Past Reviews

Regional Reviews: San Francisco/North Bay


Fat Ham
San Francisco Playhouse
Review by Patrick Thomas

Also see Patrick's reviews of I Am My Own Wife and Mrs. Krishnan's Party


Devin A. Cunningham and Ron Chapman
Photo by Jessica Palopoli
It has been my practice for more than 40 years to attend theatre productions knowing as little as possible about a show. I love going in blind, allowing the show to unfold before me and take me on its journey. This is obviously not always possible; e.g., I may be returning to a show I've seen before, sometimes several times (I'm looking at you, Cabaret), or the source material may be familiar (as with two recent touring shows, Back to the Future and Some Like It Hot), or I've heard something about the show or seen an ad for it.
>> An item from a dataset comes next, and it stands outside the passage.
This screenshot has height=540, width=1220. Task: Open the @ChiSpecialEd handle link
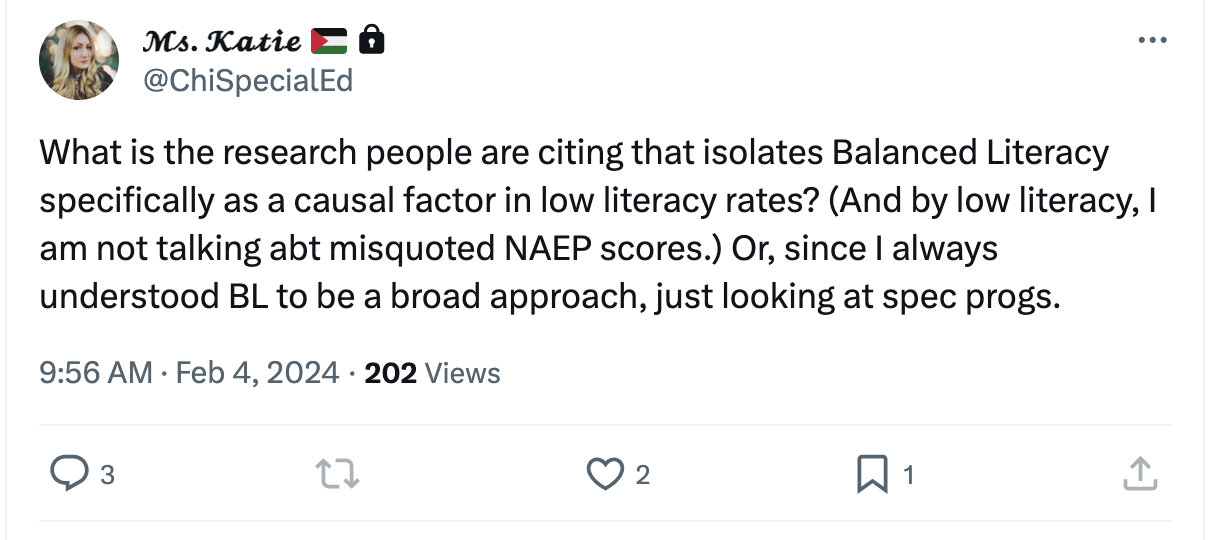[x=248, y=80]
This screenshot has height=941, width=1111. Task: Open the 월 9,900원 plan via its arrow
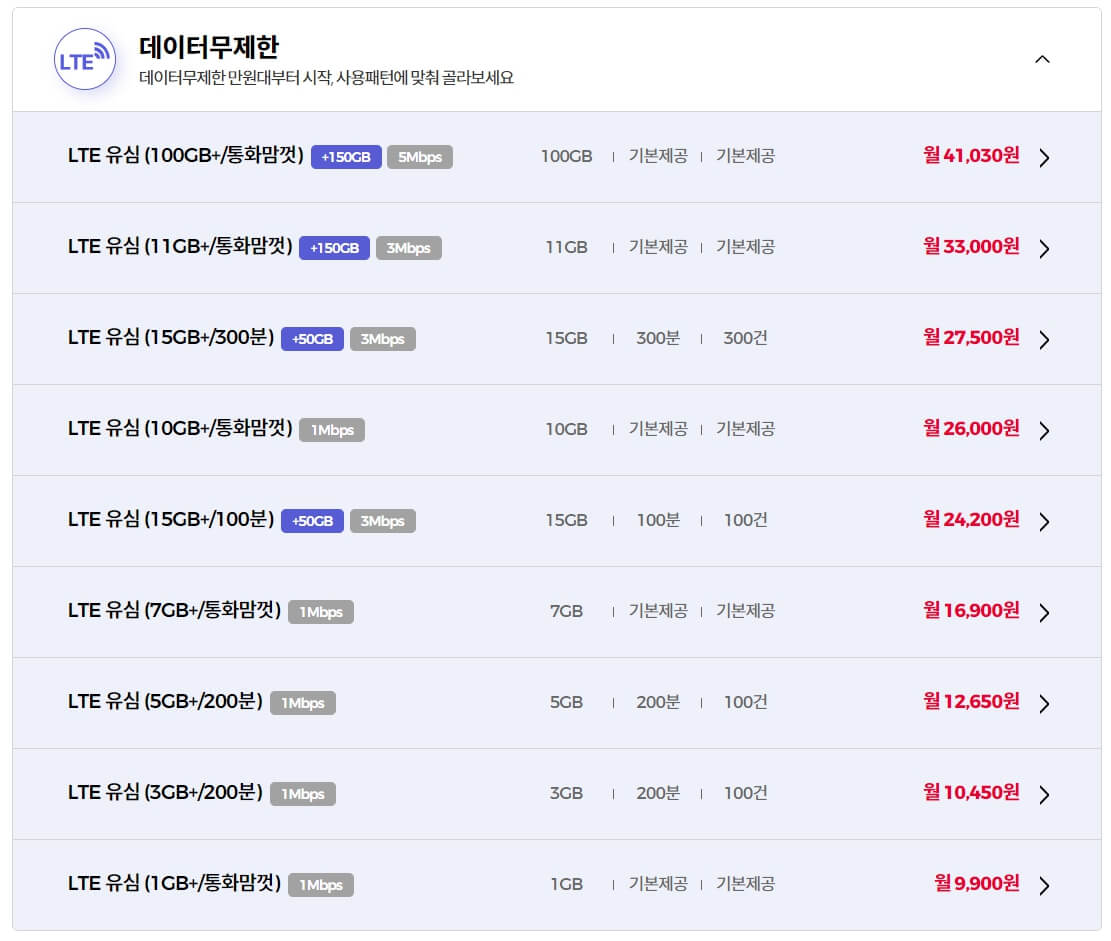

In the case of Fat Ham, which opened Wednesday night at San Francisco Playhouse, it was a bit of all three. I knew Fat Ham was loosely based on Hamlet, (which I have seen on stage four or five times, and will soon revisit in Eddie Izzard's solo take). On top of that, SF Playhouse's poster for the show depicts a rather thick Black man contemplating a skull, making it nigh on impossible to ignore the Shakespearean reference. Despite this, I was still shocked at how James Ijames' take on the Bard's masterpiece left me alternately frightened, heartbroken, or doubled over in laughter.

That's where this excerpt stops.